→ What to do: Please retype the records below exactly as they appear, but leave out the pictures.

→ Data:
────────────────────

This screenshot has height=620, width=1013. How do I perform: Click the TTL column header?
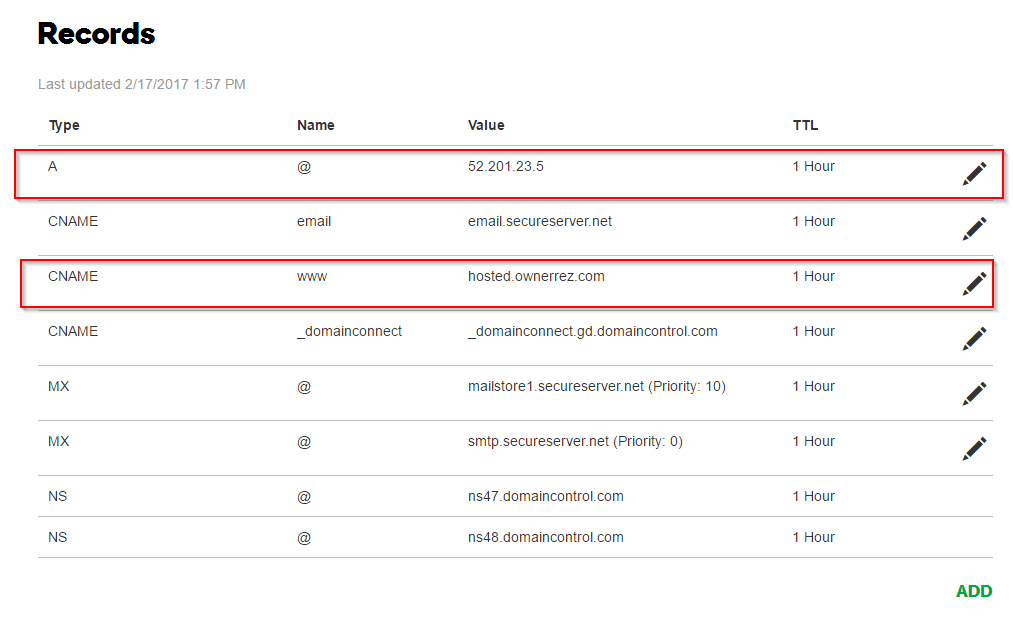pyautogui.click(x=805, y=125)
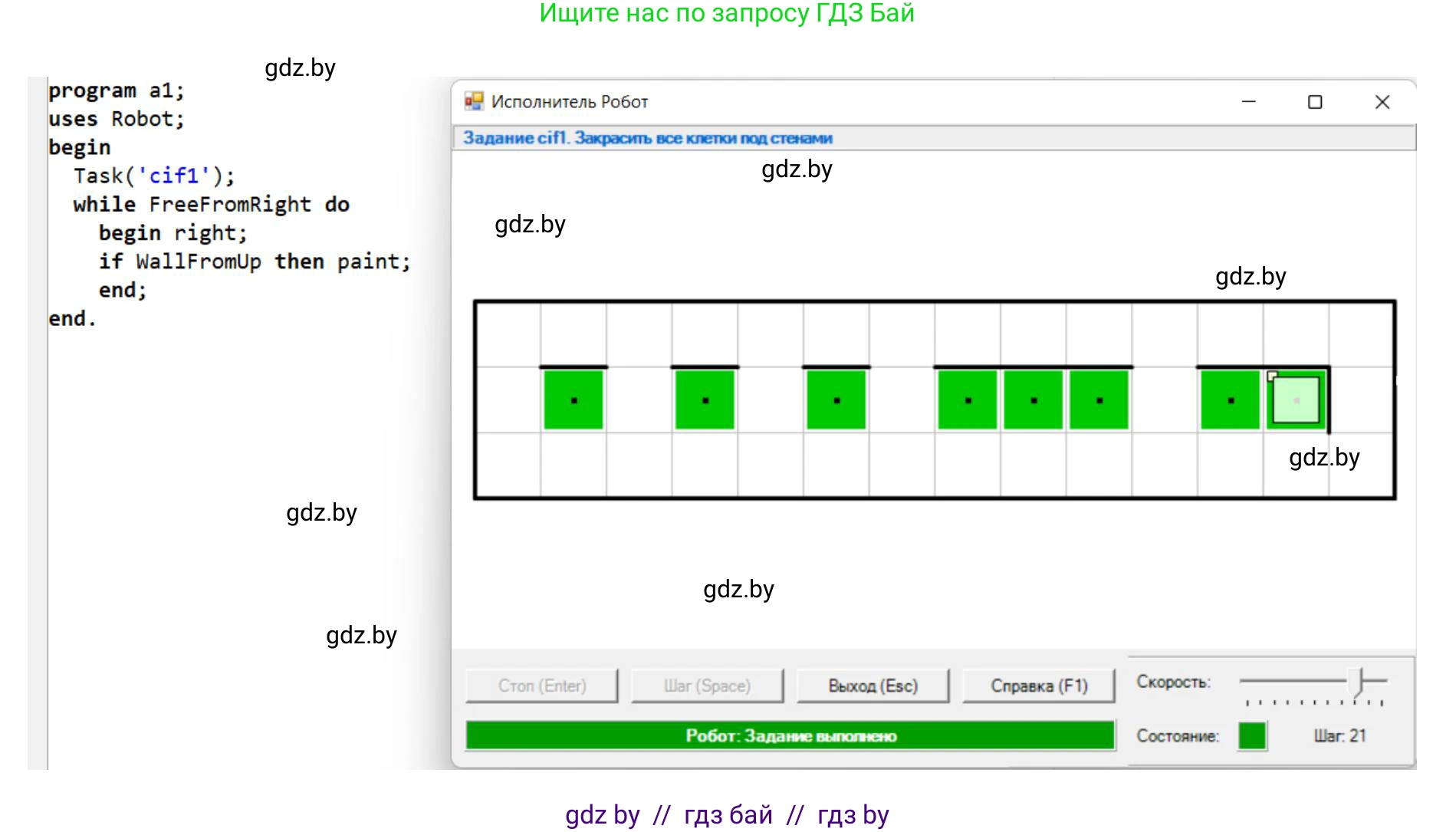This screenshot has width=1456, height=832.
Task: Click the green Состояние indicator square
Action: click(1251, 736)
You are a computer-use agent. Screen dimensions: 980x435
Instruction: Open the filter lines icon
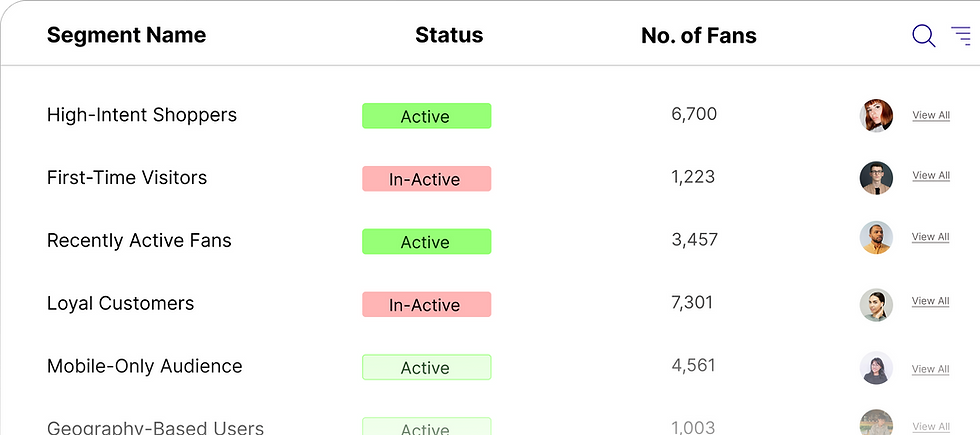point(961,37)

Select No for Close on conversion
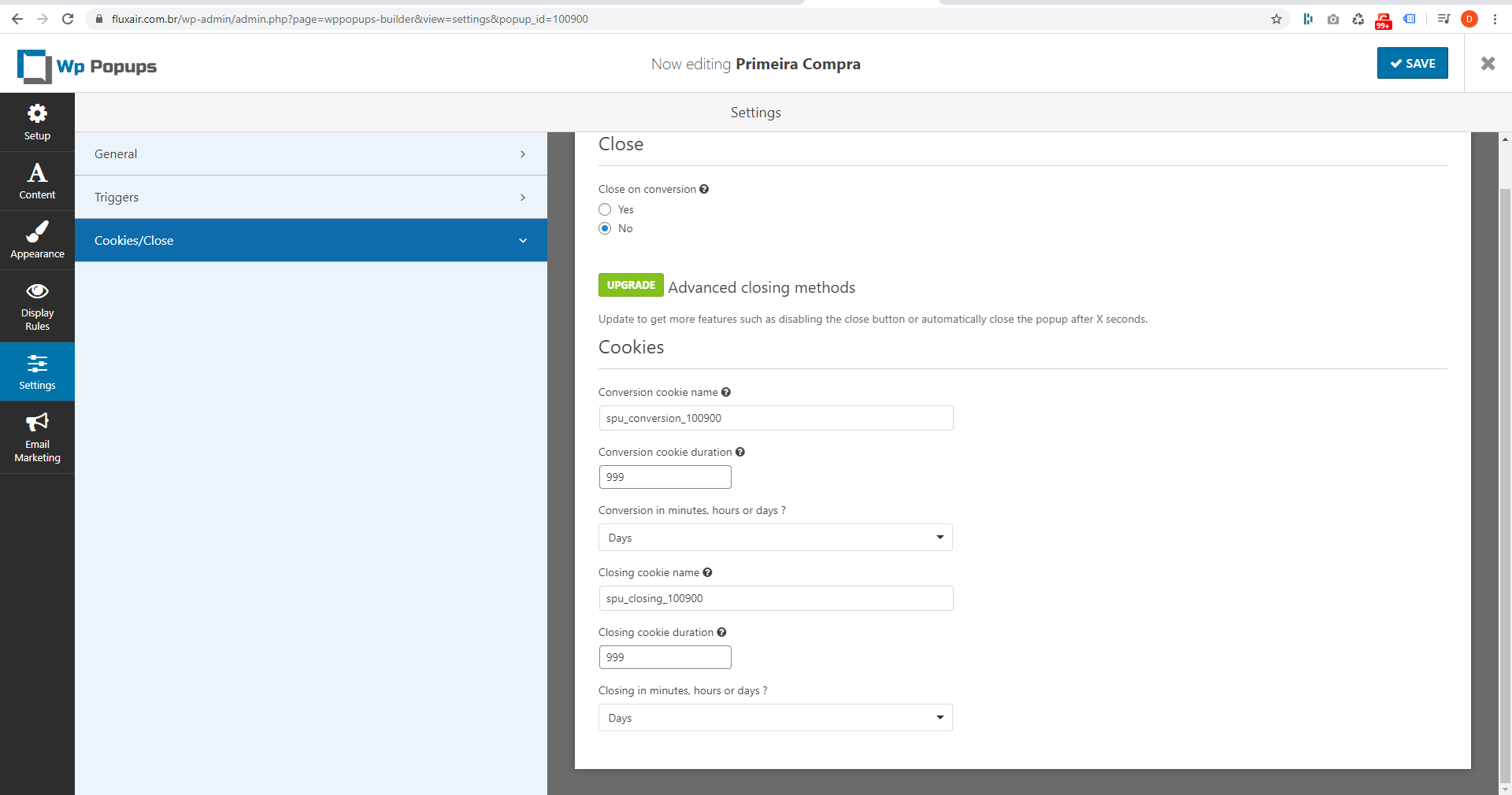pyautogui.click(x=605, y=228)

────────────────────

→ Exercise solution:
This screenshot has height=620, width=1013. How do I perform: Click the TTL column header?
pyautogui.click(x=805, y=125)
This screenshot has width=1456, height=832.
Task: Click the green Состояние indicator square
Action: click(1251, 736)
You are a computer-use agent. Screen dimensions: 980x435
Instruction: Open the filter lines icon
point(961,37)

Select No for Close on conversion
pyautogui.click(x=605, y=228)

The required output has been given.